Here’s an example. A user thinking about seeing a movie might start by asking, “What movies are playing nearby?” This would generate a list of movies at nearby theaters, which the user could visually scan through. This data could display within the Regal Mobile App, within a messaging app, or within an assistant—so that the data is disaggregated from the underlying application.
As the user selects a movie (looking at reviews, locations, what their friends have seen and liked, if anyone wants to join), they will constantly bounce between speaking and reading—between voice- and screen-based interfaces.
What does this all mean for app development? It means we’re just getting started. Historically, apps (and mobile web experiences) have been self-contained experiences—straightforward in theory, but difficult in practice to get right.

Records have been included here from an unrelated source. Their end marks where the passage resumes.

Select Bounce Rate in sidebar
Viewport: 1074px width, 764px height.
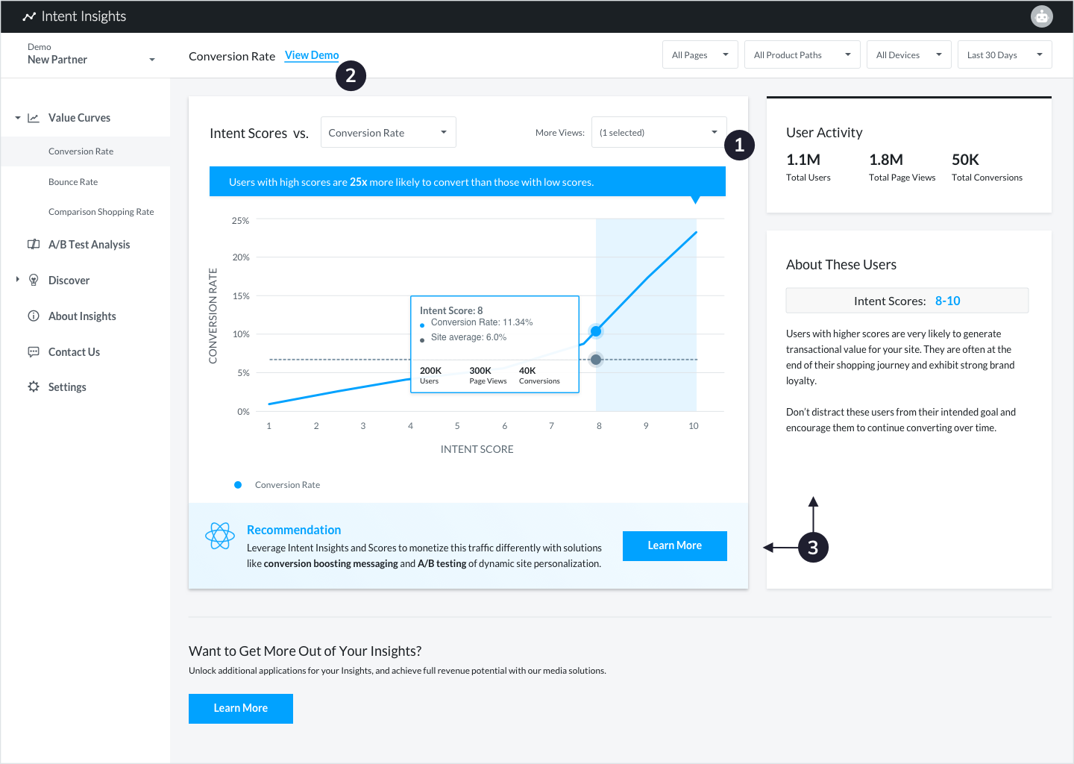(x=73, y=182)
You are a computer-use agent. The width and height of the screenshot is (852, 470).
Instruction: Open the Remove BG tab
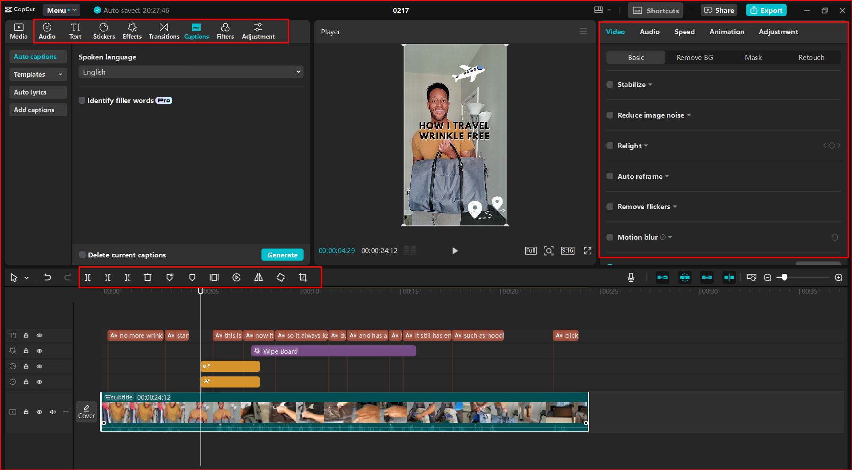(694, 57)

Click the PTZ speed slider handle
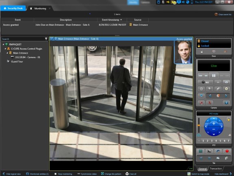[x=199, y=125]
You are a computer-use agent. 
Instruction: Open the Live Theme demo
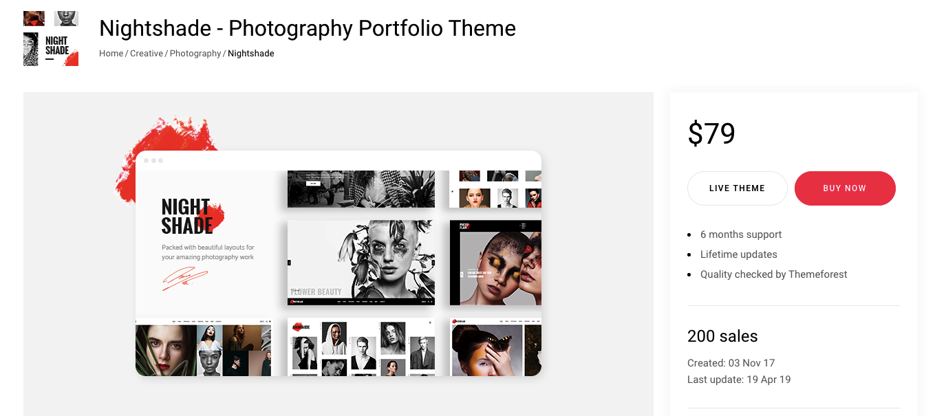pos(737,188)
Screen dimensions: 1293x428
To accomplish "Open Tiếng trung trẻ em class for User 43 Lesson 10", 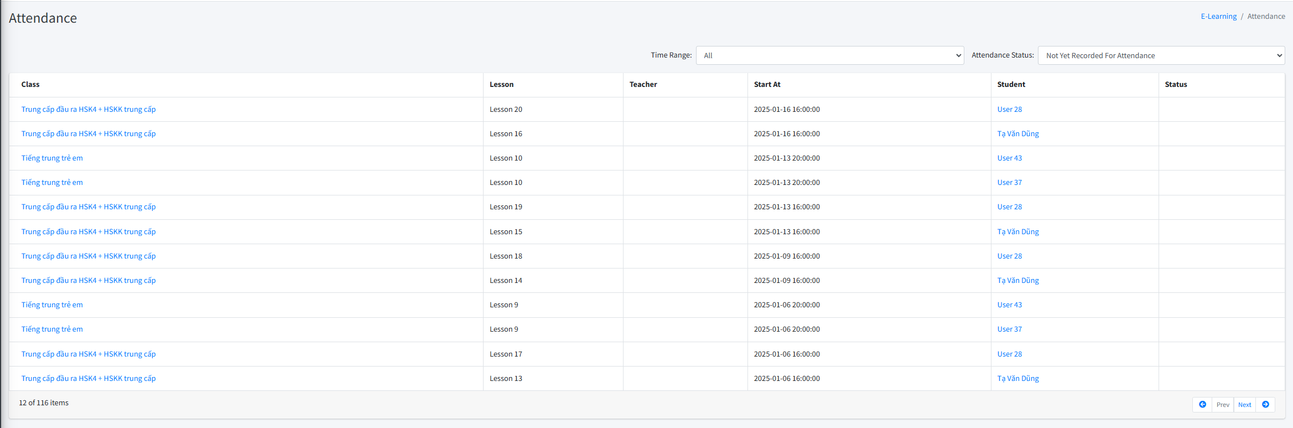I will pyautogui.click(x=52, y=158).
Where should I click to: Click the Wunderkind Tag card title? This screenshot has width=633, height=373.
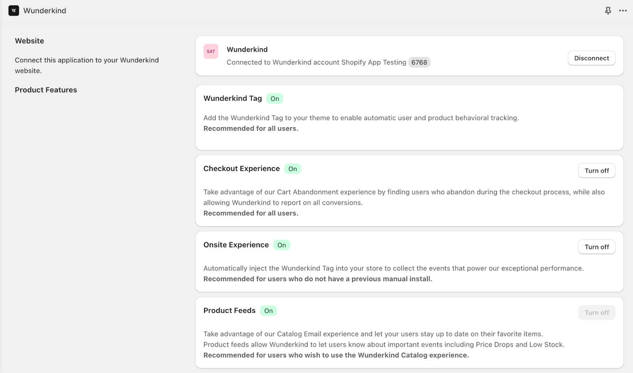coord(233,98)

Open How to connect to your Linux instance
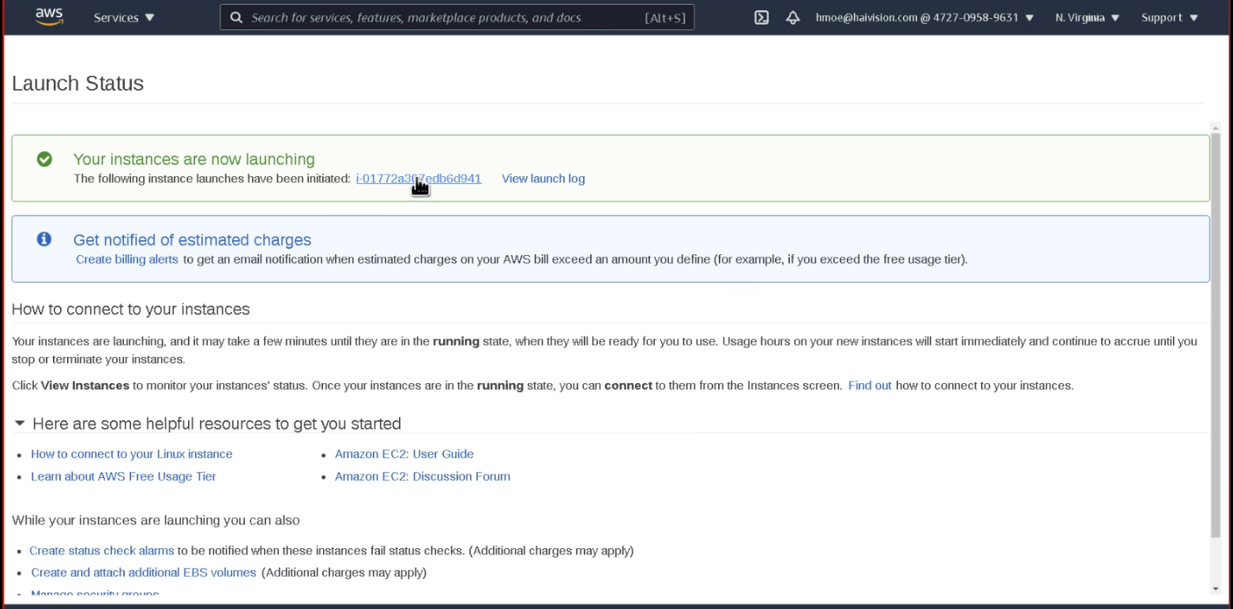click(131, 454)
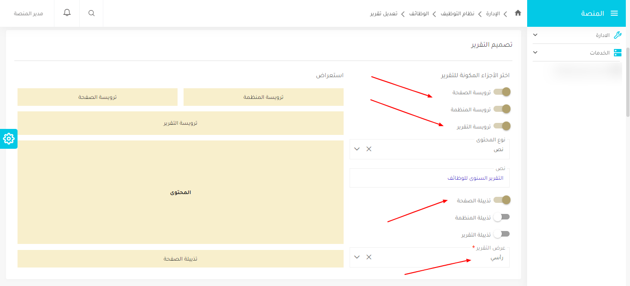Click the server icon for الخدمات
The width and height of the screenshot is (630, 286).
point(618,53)
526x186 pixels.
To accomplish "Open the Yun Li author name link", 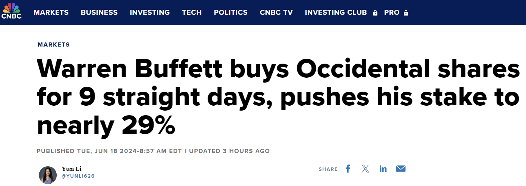I will click(x=71, y=169).
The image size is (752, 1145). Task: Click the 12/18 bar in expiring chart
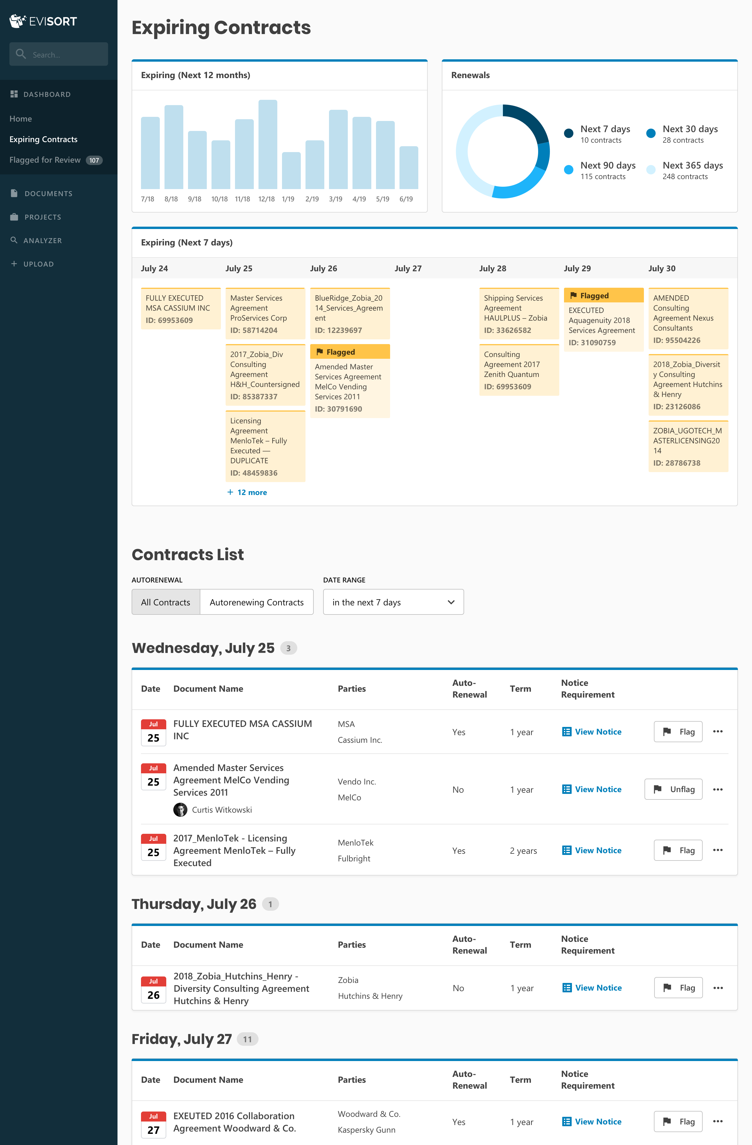[x=267, y=144]
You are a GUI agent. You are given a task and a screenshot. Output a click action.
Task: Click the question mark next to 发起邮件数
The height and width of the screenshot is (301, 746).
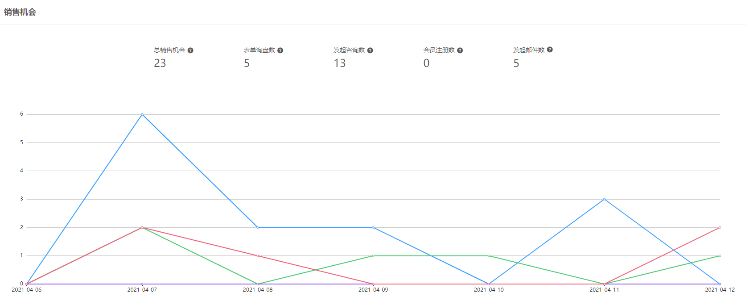point(550,50)
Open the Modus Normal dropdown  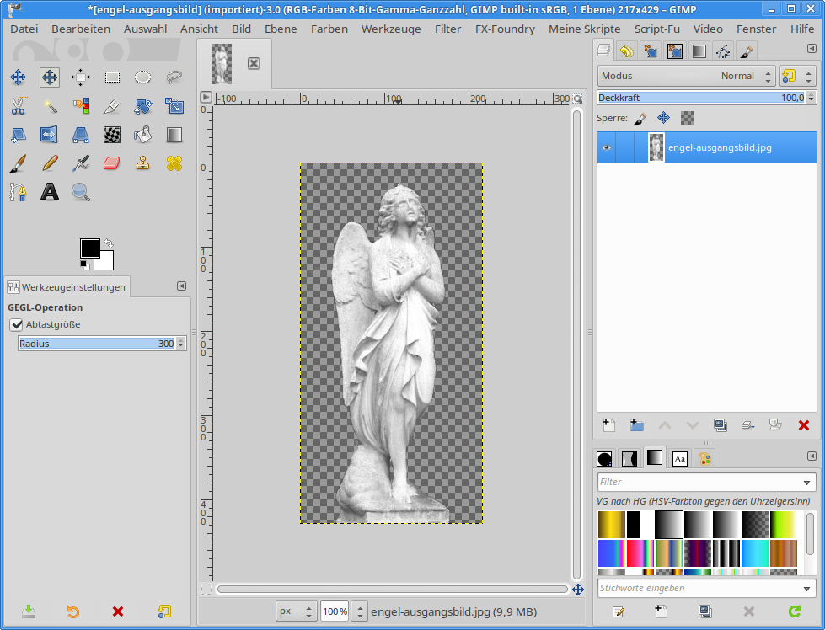click(x=686, y=76)
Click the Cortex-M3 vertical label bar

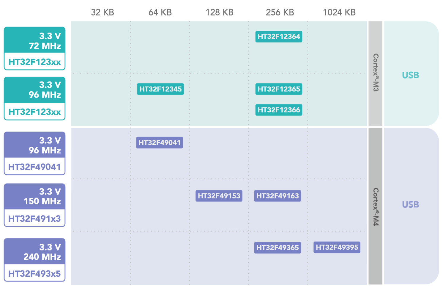pyautogui.click(x=376, y=73)
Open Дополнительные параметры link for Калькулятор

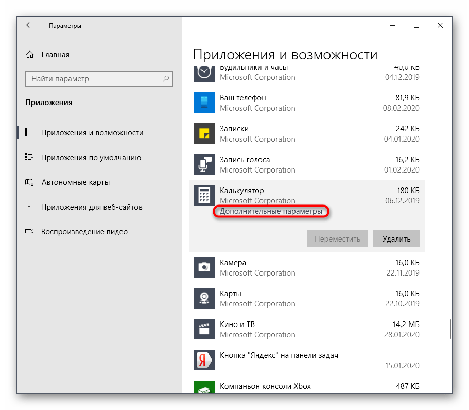click(x=271, y=211)
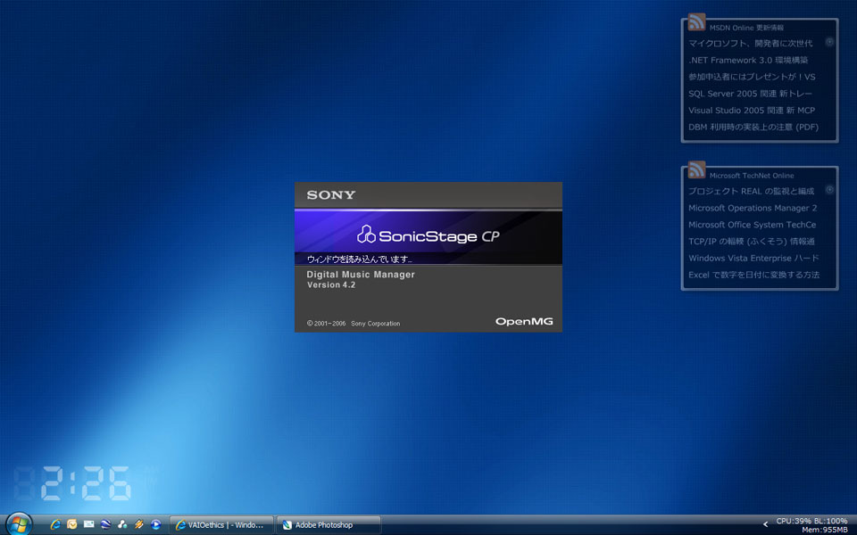Click the MSDN Online RSS feed icon

tap(696, 23)
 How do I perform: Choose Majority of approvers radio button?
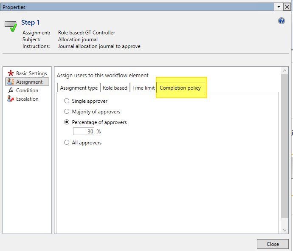66,112
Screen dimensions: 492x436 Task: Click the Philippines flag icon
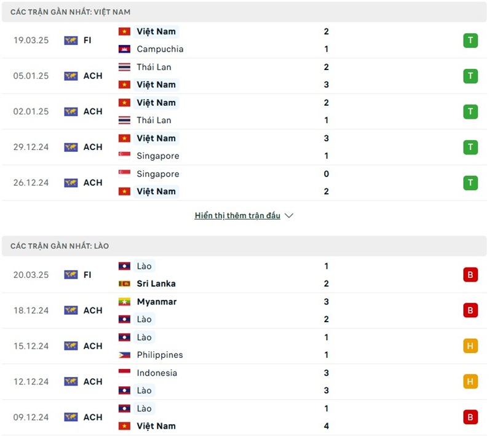125,355
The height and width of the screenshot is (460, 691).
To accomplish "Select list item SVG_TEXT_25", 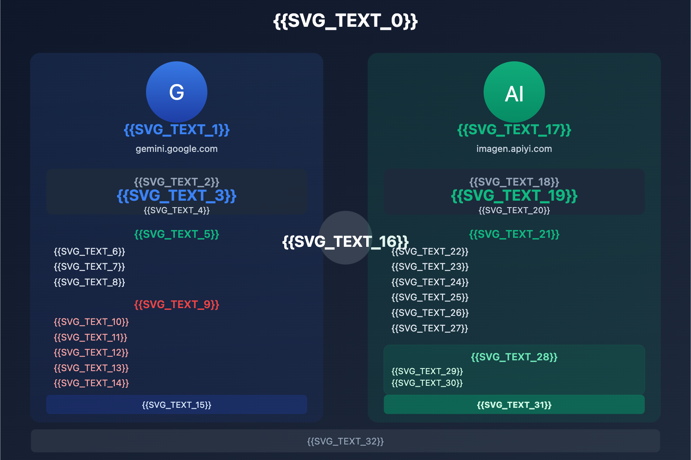I will point(430,297).
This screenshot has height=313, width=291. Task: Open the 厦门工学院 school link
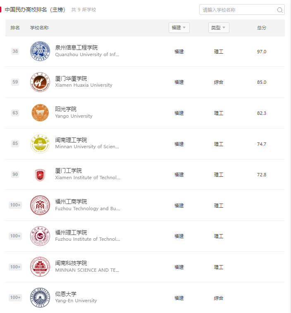68,171
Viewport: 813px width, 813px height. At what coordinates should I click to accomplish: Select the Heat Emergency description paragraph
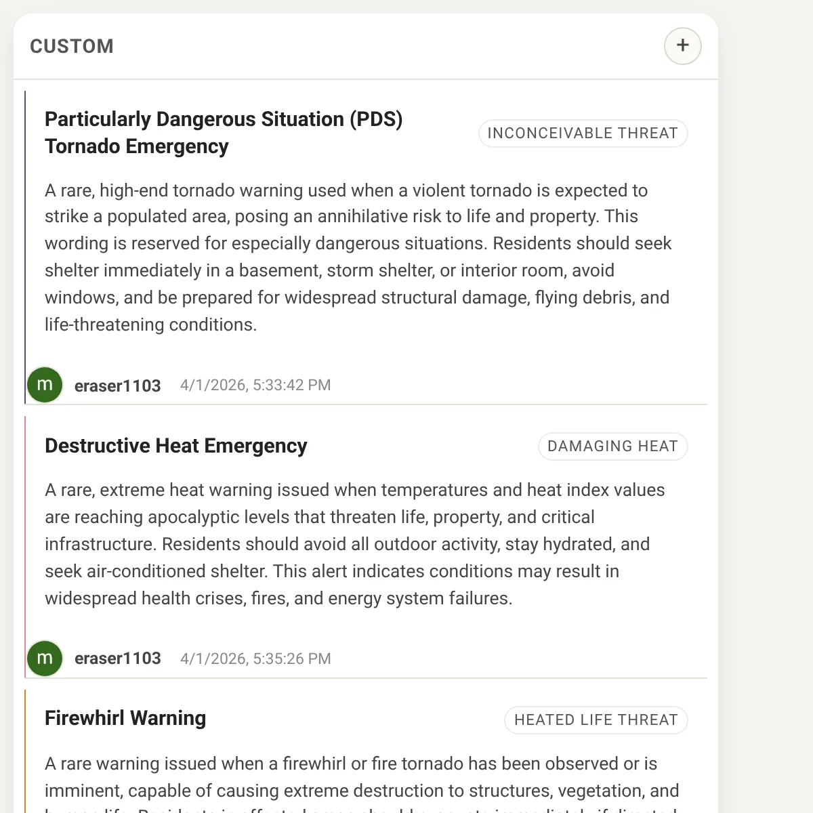click(355, 544)
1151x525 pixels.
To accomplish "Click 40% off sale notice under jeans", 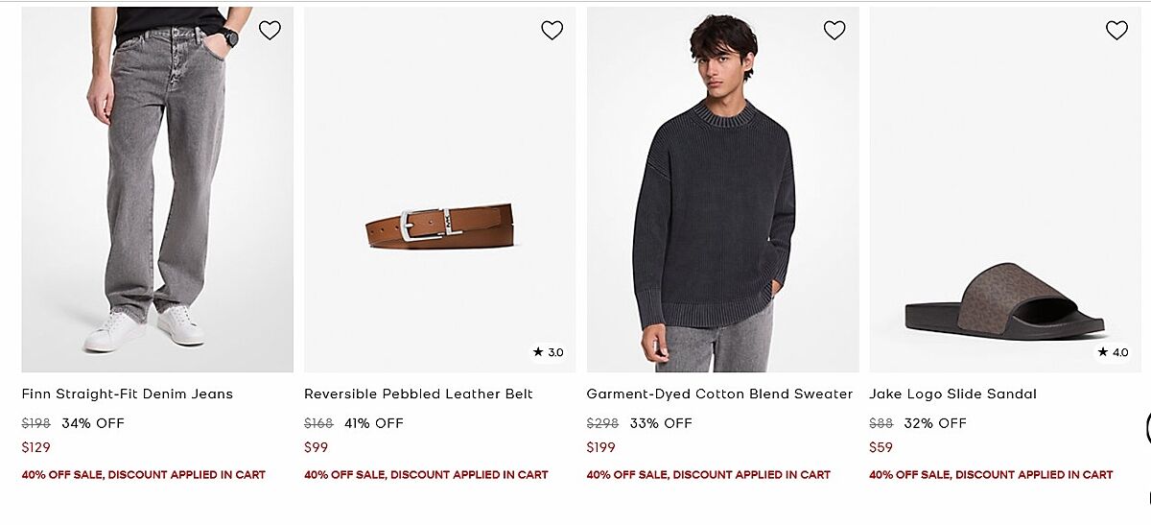I will (x=144, y=474).
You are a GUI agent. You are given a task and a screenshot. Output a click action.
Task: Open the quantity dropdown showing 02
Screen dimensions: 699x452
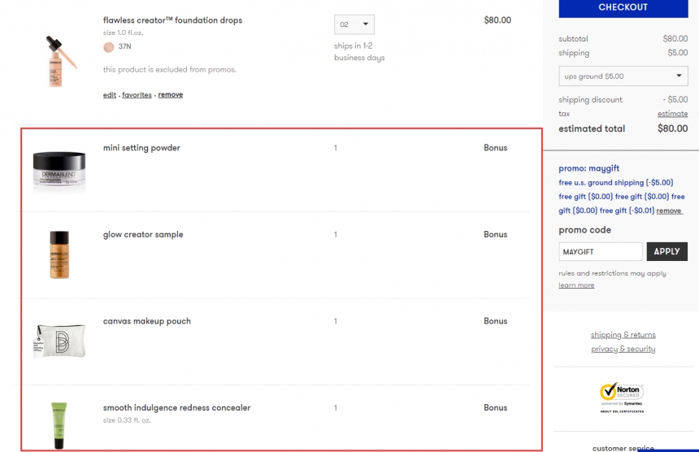coord(354,24)
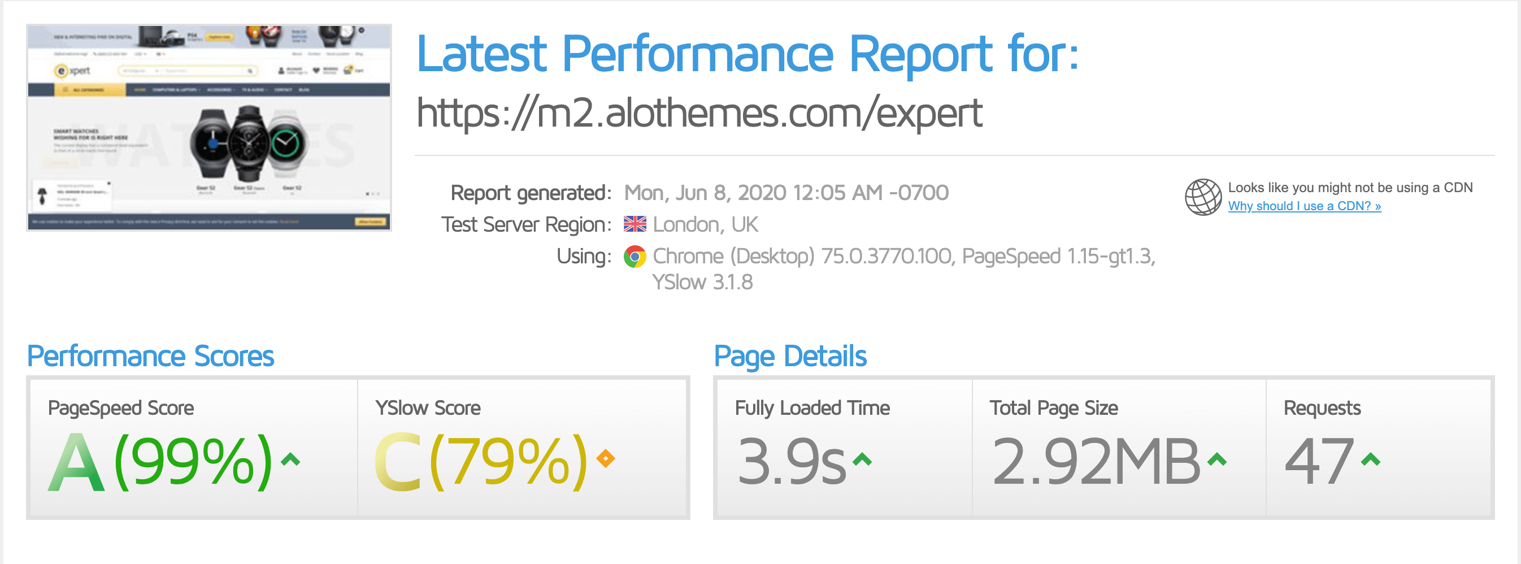
Task: Select the YSlow Score C (79%) grade
Action: pos(481,461)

We anticipate a world where multimodal UIs become the norm, making implementation much more complex, but also allowing for vastly improved user experiences.
UX and development teams will need to take into account multiple entry points to the digital experience with a brand—Siri, Google Assistant, another chatbot, Messenger, Snapchat, the app itself, a mobile website, and more. Then, they need to understand that users will bounce among all these interfaces while interacting with the brand. This requires each experience to become completely disaggregated and incredibly smart, based on the user’s last touchpoint.
How will that look in real life?
- I want to go to a movie and ask my phone via Google Assistant or Siri to look up nearby Regal Cinemas theaters. (Spoken)
- The Regal app launches and gives me options, displaying them within the Siri/Chatbot interface. (Read)
- I ask for reviews of two movies (Spoken) and see them (Read).
- I ask to send the showtimes and reviews to two friends via Snapchat and my wife via text. (Spoken)
- After I get the orders back, I go into Siri and order four tickets. (Typed and read)
- The app launches and I confirm purchase with a touch ID. (Touch)
- I tell the app to send tickets to my friends and wife. (Spoken)
- As I enter the theater, the app pops up and I scan the ticket.
As consumers, our lives are about to get a whole lot easier with Multimodal UI. As digital professionals, our next job is to begin exploring the design and technical challenges of bringing these experiences to life. As Steve Jobs said, “This is what customers pay us for—to sweat all these details so it’s easy and pleasant for them to use our computers. We’re supposed to be really good at this. That doesn’t mean we don’t listen to customers, but it’s hard for them to tell you what they want when they’ve never seen anything remotely like it.